Your instructions
Which lines of the records below contain the word "agent"? Copy each of them out.

Extracted data
◇ ◇ ◇

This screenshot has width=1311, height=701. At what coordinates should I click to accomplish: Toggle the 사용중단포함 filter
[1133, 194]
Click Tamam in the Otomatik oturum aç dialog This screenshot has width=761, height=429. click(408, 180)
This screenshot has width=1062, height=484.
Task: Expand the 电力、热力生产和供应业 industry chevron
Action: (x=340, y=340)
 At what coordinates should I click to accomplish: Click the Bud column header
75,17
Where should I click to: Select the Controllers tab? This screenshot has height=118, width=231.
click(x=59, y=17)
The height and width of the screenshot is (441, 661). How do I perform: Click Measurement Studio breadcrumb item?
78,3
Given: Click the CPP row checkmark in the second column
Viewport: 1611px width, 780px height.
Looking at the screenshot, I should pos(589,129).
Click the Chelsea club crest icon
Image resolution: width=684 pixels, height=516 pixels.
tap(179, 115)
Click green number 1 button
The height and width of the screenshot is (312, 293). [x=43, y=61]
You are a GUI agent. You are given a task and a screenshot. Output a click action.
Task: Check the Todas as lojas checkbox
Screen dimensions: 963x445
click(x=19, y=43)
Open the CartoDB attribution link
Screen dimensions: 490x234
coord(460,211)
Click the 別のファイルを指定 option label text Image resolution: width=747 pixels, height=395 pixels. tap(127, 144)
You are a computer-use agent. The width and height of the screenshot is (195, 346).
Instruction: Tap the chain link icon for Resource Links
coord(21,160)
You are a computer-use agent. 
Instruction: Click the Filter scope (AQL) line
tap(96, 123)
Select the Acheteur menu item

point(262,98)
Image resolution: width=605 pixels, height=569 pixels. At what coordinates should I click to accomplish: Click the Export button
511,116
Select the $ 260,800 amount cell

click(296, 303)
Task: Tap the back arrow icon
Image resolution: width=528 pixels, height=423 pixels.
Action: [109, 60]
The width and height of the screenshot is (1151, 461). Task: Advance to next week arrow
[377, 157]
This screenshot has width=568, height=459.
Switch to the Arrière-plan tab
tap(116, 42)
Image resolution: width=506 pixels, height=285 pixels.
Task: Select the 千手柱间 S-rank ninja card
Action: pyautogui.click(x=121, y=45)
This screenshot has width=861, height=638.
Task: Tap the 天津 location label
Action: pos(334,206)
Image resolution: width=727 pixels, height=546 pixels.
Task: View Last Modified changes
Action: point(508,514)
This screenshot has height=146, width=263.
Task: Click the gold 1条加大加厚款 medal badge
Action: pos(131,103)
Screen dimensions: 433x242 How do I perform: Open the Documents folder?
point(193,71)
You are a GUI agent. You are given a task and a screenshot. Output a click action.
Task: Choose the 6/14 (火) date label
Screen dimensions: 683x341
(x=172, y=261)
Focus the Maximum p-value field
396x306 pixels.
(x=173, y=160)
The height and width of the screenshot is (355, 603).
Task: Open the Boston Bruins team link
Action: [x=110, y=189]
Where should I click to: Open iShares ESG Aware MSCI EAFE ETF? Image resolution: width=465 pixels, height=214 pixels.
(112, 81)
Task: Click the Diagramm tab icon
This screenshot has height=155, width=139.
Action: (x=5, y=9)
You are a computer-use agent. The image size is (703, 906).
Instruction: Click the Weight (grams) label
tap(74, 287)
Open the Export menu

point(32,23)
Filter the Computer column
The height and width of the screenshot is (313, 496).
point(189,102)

◇ ◇ ◇

Response to the exercise
You are a GUI agent. You are given a task and a screenshot. Output a click action.
You are a computer-use agent. The width and height of the screenshot is (195, 346).
You are a computer-use agent. 
You are a GUI agent. You are given a task and a screenshot. Output a click action.
You are a computer-use agent. The image size is (703, 906).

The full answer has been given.